- **Work to be completed**: Below is some data. Retype exactly the lines starting at the one with "Click the 目標金額と達成率について" and ending at the one with "This screenshot has height=450, width=800.".

Available records: Begin

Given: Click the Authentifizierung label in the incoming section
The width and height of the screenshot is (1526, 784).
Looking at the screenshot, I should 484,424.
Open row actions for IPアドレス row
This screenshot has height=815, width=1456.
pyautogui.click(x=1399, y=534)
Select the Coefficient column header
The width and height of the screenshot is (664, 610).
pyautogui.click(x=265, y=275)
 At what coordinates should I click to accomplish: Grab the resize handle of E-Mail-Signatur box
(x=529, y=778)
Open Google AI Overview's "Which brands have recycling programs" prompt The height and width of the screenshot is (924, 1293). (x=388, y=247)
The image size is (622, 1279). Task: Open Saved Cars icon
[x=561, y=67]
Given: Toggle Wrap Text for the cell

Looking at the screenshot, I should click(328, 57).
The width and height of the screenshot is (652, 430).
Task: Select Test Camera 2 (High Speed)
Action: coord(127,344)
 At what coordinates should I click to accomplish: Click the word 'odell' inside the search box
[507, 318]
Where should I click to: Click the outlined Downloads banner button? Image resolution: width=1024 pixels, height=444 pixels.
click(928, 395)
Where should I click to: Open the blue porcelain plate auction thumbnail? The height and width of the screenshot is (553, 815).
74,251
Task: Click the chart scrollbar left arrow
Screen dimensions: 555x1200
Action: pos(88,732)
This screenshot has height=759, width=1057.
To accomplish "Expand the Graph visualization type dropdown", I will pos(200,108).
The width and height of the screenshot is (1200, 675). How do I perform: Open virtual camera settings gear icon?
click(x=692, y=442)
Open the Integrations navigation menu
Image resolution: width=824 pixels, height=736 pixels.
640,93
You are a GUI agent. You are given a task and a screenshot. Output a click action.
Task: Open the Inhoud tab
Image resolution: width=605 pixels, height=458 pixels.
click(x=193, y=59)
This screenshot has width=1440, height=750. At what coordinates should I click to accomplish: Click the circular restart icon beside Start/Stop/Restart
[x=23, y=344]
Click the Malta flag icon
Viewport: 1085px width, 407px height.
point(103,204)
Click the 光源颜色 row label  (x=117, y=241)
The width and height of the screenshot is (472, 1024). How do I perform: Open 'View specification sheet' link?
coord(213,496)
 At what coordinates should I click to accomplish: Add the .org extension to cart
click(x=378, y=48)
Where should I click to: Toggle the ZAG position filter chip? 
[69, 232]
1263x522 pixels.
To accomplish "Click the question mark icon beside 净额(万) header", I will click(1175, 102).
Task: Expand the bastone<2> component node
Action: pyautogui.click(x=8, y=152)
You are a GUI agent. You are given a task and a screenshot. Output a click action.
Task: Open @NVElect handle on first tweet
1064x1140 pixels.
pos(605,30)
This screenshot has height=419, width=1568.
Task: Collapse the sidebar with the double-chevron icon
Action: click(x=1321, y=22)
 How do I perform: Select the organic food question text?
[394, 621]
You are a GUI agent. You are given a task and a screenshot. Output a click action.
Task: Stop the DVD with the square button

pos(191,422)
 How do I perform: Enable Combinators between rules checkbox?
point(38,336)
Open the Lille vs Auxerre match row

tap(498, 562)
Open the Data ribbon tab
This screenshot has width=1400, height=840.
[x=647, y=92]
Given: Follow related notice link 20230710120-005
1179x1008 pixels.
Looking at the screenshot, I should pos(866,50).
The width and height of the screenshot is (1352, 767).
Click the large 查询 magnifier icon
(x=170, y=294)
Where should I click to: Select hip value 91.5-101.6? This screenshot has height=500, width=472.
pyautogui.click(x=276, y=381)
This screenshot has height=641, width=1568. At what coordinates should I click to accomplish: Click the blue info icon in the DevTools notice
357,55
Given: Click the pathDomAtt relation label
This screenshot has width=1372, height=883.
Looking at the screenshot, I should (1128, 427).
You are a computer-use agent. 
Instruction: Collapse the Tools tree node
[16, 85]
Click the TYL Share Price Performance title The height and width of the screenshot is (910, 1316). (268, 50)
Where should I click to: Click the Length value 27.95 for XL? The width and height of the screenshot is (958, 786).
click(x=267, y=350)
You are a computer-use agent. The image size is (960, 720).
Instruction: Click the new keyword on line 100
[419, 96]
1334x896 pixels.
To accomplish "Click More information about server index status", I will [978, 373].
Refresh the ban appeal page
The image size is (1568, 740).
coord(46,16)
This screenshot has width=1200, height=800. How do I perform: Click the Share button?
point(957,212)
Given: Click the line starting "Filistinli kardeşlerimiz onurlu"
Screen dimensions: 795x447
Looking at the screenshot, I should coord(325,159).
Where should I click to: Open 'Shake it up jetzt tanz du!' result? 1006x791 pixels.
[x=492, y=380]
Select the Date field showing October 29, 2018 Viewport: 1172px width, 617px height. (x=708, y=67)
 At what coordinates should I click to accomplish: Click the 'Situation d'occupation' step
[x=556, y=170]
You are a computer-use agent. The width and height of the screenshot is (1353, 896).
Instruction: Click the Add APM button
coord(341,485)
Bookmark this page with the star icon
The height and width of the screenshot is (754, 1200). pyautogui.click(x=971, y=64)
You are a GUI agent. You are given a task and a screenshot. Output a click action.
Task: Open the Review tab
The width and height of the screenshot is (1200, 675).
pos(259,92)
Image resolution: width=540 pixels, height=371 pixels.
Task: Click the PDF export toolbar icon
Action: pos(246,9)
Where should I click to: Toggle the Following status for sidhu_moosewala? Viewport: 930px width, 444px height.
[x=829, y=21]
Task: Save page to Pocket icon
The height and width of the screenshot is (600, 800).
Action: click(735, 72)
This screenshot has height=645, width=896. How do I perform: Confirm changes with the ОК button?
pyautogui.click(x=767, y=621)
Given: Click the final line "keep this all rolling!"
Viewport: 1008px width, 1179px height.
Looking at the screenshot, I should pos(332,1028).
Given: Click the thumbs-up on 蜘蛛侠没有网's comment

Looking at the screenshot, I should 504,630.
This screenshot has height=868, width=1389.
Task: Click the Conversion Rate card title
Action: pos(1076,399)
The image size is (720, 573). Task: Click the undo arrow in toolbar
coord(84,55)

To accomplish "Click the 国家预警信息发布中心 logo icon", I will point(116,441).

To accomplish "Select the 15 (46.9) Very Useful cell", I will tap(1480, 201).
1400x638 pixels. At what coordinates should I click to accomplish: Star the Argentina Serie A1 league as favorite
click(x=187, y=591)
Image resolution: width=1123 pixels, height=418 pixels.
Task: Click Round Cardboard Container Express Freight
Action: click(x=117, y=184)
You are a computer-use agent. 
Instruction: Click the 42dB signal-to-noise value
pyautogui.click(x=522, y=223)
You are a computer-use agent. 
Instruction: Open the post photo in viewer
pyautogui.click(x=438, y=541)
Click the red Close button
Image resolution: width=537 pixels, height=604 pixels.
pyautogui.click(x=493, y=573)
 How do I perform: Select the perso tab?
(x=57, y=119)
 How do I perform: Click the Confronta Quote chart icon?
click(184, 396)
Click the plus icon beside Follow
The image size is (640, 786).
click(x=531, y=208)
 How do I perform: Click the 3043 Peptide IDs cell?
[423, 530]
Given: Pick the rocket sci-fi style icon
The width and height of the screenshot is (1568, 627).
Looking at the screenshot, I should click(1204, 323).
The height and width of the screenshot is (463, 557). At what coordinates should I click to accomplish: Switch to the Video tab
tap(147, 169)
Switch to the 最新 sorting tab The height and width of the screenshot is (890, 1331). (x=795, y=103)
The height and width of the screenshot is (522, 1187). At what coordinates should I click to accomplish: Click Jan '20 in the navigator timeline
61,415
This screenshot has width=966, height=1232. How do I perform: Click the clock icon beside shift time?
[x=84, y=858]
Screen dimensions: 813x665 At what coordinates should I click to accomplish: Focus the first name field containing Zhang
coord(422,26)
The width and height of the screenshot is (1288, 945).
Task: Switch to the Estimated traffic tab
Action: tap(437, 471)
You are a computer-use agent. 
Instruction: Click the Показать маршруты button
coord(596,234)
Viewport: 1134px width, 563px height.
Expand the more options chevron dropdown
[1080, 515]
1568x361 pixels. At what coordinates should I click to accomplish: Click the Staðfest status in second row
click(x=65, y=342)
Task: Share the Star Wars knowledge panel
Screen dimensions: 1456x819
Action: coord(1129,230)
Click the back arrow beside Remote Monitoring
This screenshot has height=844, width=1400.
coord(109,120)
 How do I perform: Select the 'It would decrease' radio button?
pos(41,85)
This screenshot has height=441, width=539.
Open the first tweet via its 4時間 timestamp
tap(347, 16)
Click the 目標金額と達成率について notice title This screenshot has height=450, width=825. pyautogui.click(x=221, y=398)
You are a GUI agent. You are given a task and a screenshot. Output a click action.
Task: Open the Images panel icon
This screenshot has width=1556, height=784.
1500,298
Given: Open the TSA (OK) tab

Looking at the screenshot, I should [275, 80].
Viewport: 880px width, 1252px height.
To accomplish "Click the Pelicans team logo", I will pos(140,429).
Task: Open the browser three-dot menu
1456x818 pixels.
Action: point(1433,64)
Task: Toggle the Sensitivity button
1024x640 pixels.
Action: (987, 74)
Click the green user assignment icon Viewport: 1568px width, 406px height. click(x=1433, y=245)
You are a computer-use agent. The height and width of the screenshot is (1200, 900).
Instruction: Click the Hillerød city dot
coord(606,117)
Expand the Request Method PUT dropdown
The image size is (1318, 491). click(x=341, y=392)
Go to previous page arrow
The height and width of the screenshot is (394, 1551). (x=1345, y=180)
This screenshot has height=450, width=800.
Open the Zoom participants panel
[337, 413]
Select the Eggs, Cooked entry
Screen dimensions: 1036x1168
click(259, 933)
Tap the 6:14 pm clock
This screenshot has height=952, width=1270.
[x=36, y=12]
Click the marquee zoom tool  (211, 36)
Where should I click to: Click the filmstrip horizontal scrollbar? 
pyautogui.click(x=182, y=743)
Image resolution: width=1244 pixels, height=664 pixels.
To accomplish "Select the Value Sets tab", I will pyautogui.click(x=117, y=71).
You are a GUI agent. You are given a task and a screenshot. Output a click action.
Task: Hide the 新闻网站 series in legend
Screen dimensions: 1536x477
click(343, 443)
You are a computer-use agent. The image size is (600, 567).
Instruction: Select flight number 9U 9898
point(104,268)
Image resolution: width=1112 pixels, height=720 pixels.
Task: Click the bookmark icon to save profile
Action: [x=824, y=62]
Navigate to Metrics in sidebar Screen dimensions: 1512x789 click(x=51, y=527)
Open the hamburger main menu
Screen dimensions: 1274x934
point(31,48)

Available records: End

- **Response box**:
Click the 目標金額と達成率について notice title This screenshot has height=450, width=825. pyautogui.click(x=221, y=398)
You are a GUI agent. You are given a task and a screenshot. Output a click action.
Task: Open the Images panel icon
This screenshot has width=1556, height=784.
1500,298
Given: Open the TSA (OK) tab

Looking at the screenshot, I should [275, 80].
Viewport: 880px width, 1252px height.
To accomplish "Click the Pelicans team logo", I will pos(140,429).
Task: Open the browser three-dot menu
1456x818 pixels.
Action: point(1433,64)
Task: Toggle the Sensitivity button
1024x640 pixels.
Action: (987, 74)
Click the green user assignment icon Viewport: 1568px width, 406px height. click(x=1433, y=245)
You are a computer-use agent. The height and width of the screenshot is (1200, 900).
Instruction: Click the Hillerød city dot
coord(606,117)
Expand the Request Method PUT dropdown
The image size is (1318, 491). click(x=341, y=392)
Go to previous page arrow
The height and width of the screenshot is (394, 1551). (x=1345, y=180)
This screenshot has height=450, width=800.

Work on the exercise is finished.